Niektóre autobusy w Londynie będą jeździć na biopaliwie z… fusów po kawie

Kawa, kawa, kawa! Napój bogów, ambrozja, którą śmiertelnicy otrzymali w życzliwym darze, może przyczynić się do ulepszenia komunikacji miejskiej w Londynie. W mieście tym postanowiono wprowadzić autobusy, których silniki pracowałyby na biopaliwie w postaci specjalnej „ropy” wymieszanej z olejem uzyskanym z fusów po kawie.

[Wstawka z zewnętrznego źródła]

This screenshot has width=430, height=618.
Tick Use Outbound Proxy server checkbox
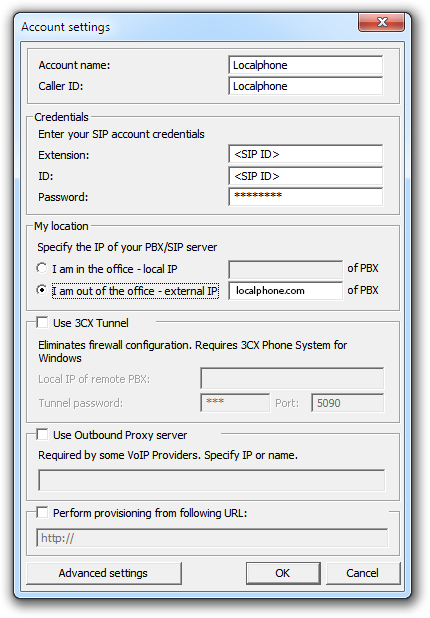click(42, 435)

Dzięki współpracy między takimi firmami jak Bio-Bean, Shell Argent Energy, baki wybranych piętrowych autobusów, tak charakterystycznych dla komunikacji miejskiej w Londynie, będą wypełnione biopaliwem B20. Ta mieszanka olejów – napędowego i uzyskanego z tłoczenia kawowych fusów – nada się do napędzania silników Diesla.

Na razie paliwa wyprodukowano wystarczająco dużo, by wystarczyło go jednemu autobusowi na rok jazdy. Londyńczycy są jednak tak wielkimi fanami kawy, że fusy pochodzące z 20 milionów filiżanek dziennie dostarczyłyby wystarczającą ilość oleju, żeby zasilić jedną trzecią wszystkich autobusów jeżdżących na liniach tego miasta.

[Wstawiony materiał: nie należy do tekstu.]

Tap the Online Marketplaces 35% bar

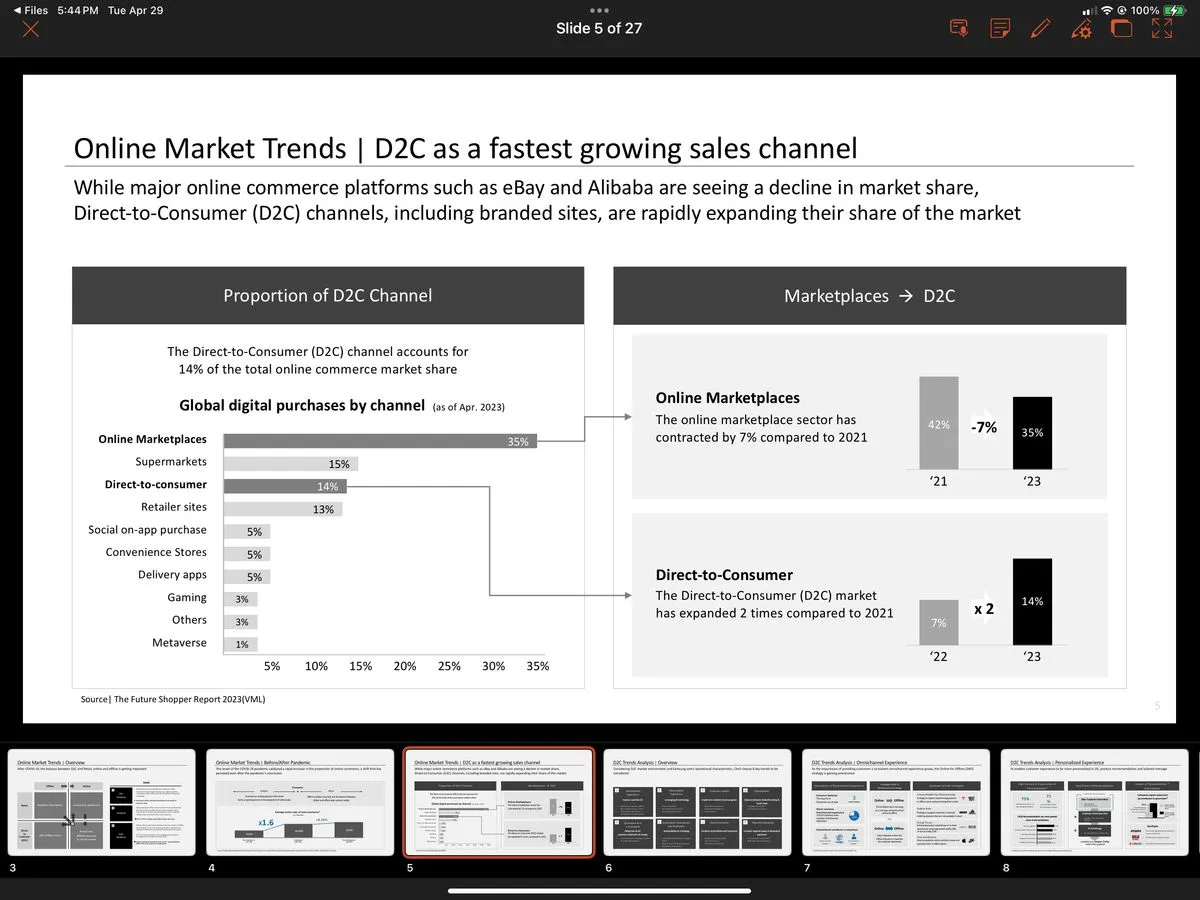380,440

Zakład Bio-Bean może przetworzyć 50000 ton odpadów po kawie rocznie. Aktualnie firma zbiera fusy z kawiarni oraz fabryk kawy rozpuszczalnej i wydobywa z nich olej. Uzyskany w ten sposób płyn miesza się z innymi tłuszczami i olejami, aby wytworzyć 20-procentowy biokomponent paliwa B20. Silniki autobusów nie muszą być specjalnie modyfikowane, by jeździć na tym paliwie, więc obniża to koszty wprowadzenia ewentualnej zmiany.

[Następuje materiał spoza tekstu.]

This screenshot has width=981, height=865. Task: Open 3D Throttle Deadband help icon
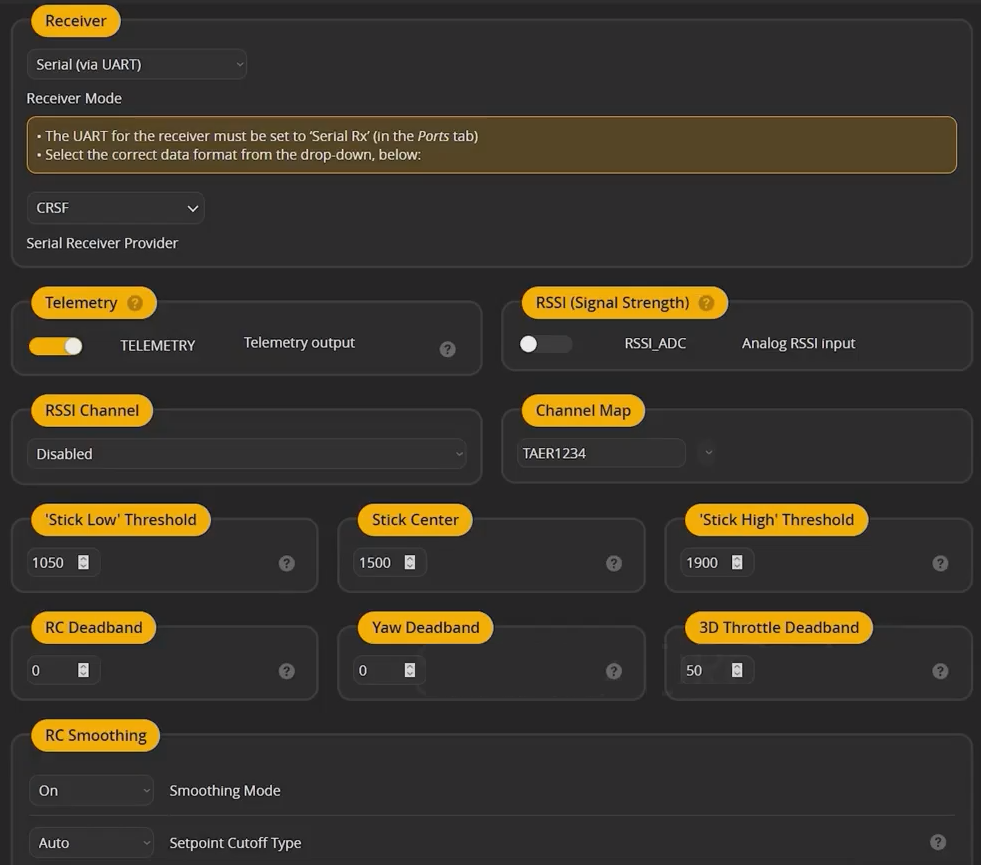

Burmistrz Londynu, Sadiq Khan powiedział, że od 2018 roku wszystkie nowe jednopokładowe autobusy jeżdżące w centrum miasta będą ekologiczne, w czym pomoże spora flota hybrydowych pojazdów elektrycznych. Ostatecznym celem jest stworzenie systemu transportu miejskiego o zerowej emisji spalin do 2050 roku.